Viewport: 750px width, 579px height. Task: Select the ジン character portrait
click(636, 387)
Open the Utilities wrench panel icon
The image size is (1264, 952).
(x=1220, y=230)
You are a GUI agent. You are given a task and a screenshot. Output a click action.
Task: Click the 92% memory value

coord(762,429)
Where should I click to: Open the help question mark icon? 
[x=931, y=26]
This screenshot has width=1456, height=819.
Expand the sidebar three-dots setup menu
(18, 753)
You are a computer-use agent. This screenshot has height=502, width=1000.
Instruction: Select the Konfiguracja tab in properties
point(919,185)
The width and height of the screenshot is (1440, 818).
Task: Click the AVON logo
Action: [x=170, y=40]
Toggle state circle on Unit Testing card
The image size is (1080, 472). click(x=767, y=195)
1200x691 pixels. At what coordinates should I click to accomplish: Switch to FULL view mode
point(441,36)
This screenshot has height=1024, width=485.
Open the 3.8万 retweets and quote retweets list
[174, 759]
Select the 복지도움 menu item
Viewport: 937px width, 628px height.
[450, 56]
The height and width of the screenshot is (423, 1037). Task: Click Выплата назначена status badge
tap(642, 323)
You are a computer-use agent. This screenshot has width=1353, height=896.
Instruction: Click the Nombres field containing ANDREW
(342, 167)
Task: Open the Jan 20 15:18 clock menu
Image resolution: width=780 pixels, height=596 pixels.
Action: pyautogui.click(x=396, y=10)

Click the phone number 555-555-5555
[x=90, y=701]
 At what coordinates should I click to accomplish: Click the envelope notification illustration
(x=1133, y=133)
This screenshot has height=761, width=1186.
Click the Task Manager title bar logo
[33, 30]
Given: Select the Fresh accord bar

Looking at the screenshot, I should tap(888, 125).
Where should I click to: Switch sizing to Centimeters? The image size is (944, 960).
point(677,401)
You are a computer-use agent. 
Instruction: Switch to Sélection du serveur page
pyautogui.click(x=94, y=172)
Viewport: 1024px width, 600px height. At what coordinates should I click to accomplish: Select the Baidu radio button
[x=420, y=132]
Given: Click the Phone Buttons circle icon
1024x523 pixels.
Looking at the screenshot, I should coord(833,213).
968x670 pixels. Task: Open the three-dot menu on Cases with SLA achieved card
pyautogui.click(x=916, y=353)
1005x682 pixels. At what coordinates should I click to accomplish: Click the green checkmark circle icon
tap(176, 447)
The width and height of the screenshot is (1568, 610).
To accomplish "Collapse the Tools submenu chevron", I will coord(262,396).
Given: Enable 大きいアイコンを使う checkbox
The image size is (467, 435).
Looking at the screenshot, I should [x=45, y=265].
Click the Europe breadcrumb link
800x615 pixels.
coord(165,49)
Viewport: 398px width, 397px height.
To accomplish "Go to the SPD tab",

┄┄┄┄┄┄

→ Work required
Find all the lines containing "agent" in the material, then copy them.

→ Task output
You are a GUI agent. You are given a task and a screenshot. Output a click action.
You are a computer-use agent. This screenshot has height=502, width=1000.
You are a computer-use agent. This screenshot has width=1353, height=896.
You are a computer-use agent. 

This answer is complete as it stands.